Queridos diocesanos,
querida Iglesia de Urgell,
Este tercer domingo de Pascua deseo presentaros el decreto Presbyterorum Ordinis, sobre el ministerio y la vida de los presbíteros, pidiéndoos que recéis, améis y acompañéis a vuestros sacerdotes. Es un texto que habla, en el fondo, del corazón pastoral de la Iglesia: de aquellos hermanos nuestros que, por el sacramento del Orden, han sido configurados con Cristo, Cabeza y Pastor, para servir al pueblo de Dios. Y, al presentarlo, quisiera hacerlo con gratitud, con realismo y con esperanza.
Antes que nada, Presbyterorum Ordinis nos ayuda a mirar al sacerdote desde su verdad más profunda: es un bautizado llamado por Cristo para representarlo en medio de su pueblo, predicando la Palabra, celebrando los sacramentos y guiando con caridad la vida de la Iglesia. Así, su identidad nace de Cristo y se expresa en el servicio a la comunidad y al pueblo.
El Concilio subraya de manera especial la centralidad de la Eucaristía. Allí está la fuente de la vida sacerdotal. El sacerdote no se pertenece a sí mismo: aprende cada día, en el altar, a ofrecer su vida con Cristo para la salvación del mundo. Y de esta mesa nace también su manera de vivir: una caridad pastoral que se traduce en disponibilidad escucha, paciencia, misericordia, valentía para corregir y humildad para aprender.
Presbyterorum Ordinis habla también de la fraternidad sacerdotal.

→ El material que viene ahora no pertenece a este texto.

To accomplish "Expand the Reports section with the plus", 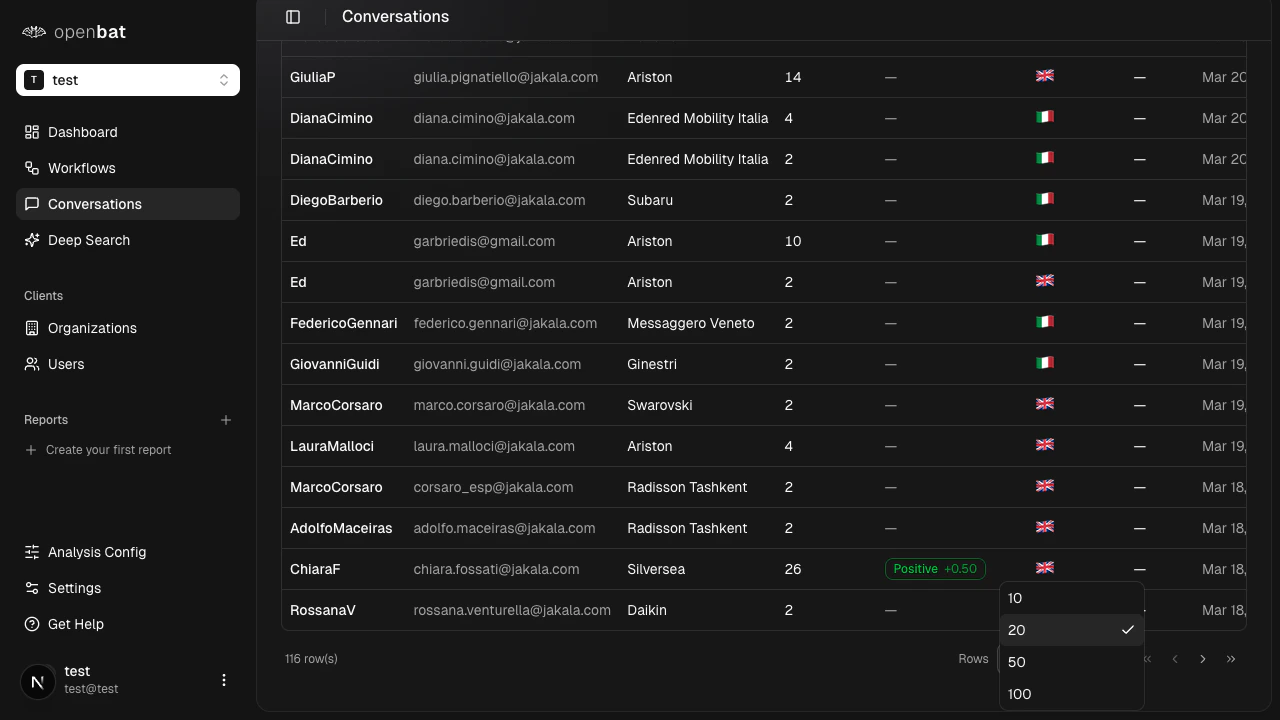I will pos(226,420).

Ningún presbítero es una «isla». Están llamados a vivir en comunión con el obispo y entre ellos, sosteniéndose en la oración, compartiendo las cargas, evitando el aislamiento que desgasta y cultivando una amistad sana que anima la fidelidad. Cuando un sacerdote vive solo en su corazón, sin apoyos ni diálogo, la misión se vuelve pesada y la alegría se apaga. La comunión, en cambio, sostiene y protege.
Pero el Concilio no idealiza. Conoce las exigencias y las pruebas del ministerio: el cansancio, la soledad, las incomprensiones, la presión del ritmo pastoral, las heridas que a veces deja la vida. Por eso invita a cuidar la formación permanente, la vida espiritual, el descanso, la sencillez de vida y el equilibrio humano. Un sacerdote no es un «superhombre»: necesita ser sostenido también por la caridad concreta de su comunidad.

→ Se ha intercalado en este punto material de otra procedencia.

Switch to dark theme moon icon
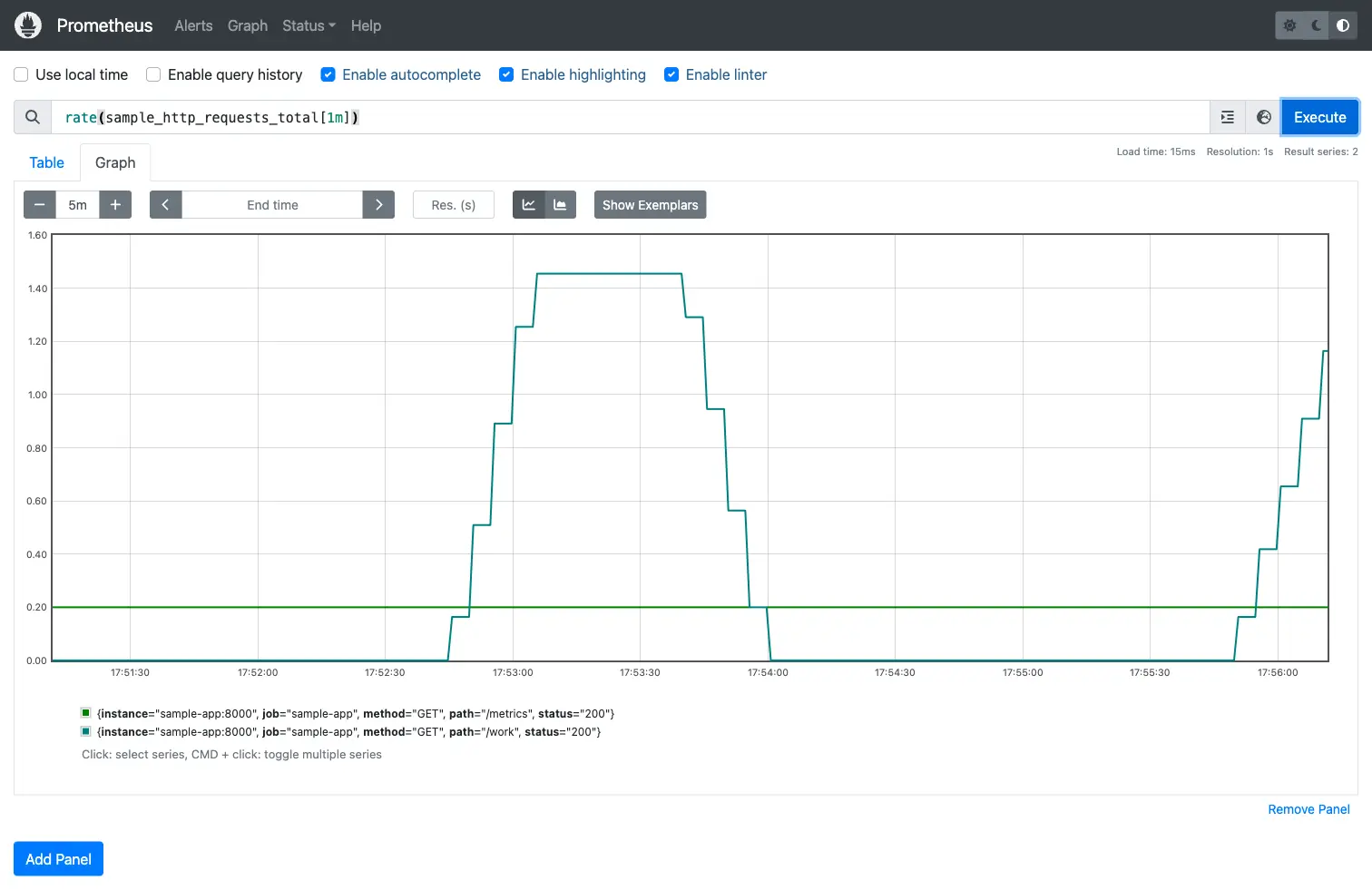 point(1317,25)
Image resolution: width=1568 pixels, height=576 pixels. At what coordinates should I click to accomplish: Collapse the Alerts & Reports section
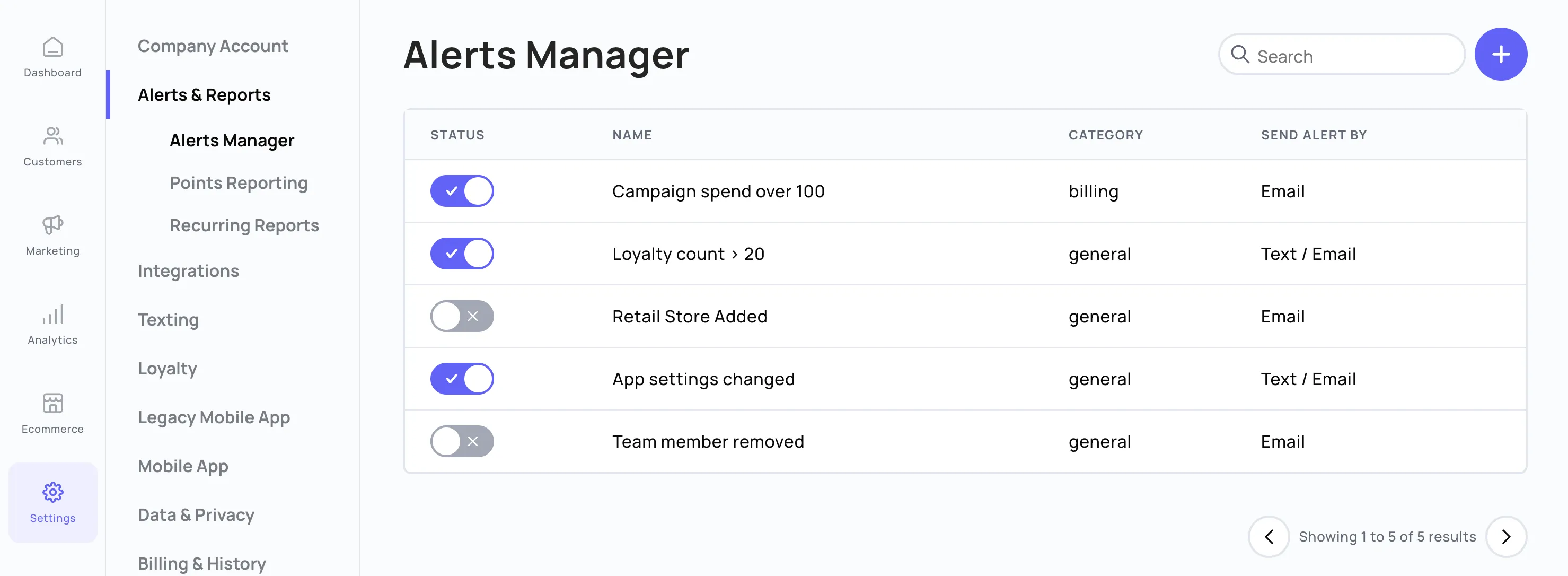[x=204, y=95]
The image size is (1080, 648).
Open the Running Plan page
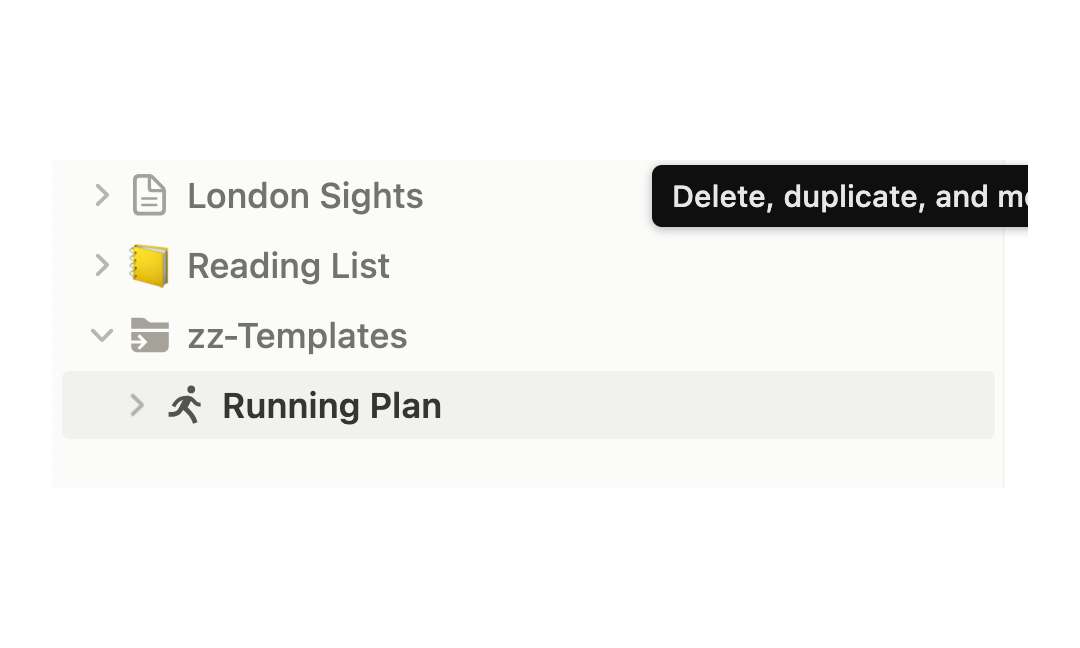coord(331,405)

Permitidme, pues, que esta carta sea también una llamada a toda la diócesis.
En primer lugar, a dar gracias por nuestros presbíteros. Demos gracias por su entrega silenciosa, por ofrecer los sacramentos, especialmente la Eucaristía cotidiana, por tantas visitas a los enfermos, por tantas homilías preparadas, por tantas lágrimas compartidas y tantas alegrías celebradas.
En segundo lugar, a rezar por ellos. La oración por los sacerdotes no es un gesto piadoso sin consecuencias: es un acto de comunión real. Os pido que no falte en nuestras parroquias y familias una súplica fiel por la santidad, la alegría y la perseverancia de los presbíteros, y por las vocaciones, para que el Señor siga llamando y nosotros sepamos acoger.
En tercer lugar, a acompañarlos con cercanía. A veces, un sacerdote necesita más una palabra de ánimo que un juicio; una mano tendida más que una comparación; una colaboración sincera más que una exigencia aislada. La corresponsabilidad de los laicos no «quita» nada al sacerdote: le ayuda a ser más plenamente pastor y hace crecer a toda la comunidad.
Y a vosotros, queridos presbíteros, colaboradores del ministerio que se me ha confiado, os digo con afecto: no perdáis la alegría del Evangelio. Volved siempre a la fuente: a la oración, a la Palabra y a la Eucaristía. Dejad que el Señor os recuerde cada día por quién y para quién fuisteis ordenados. La gente no espera perfección, sino autenticidad; no espera héroes, sino pastores con olor a oveja y corazón de padre.
Que Presbyterorum Ordinis nos renueve a todos en el amor a la Iglesia para que, en comunión, caminemos como un solo cuerpo, sirviendo al Señor y a su pueblo.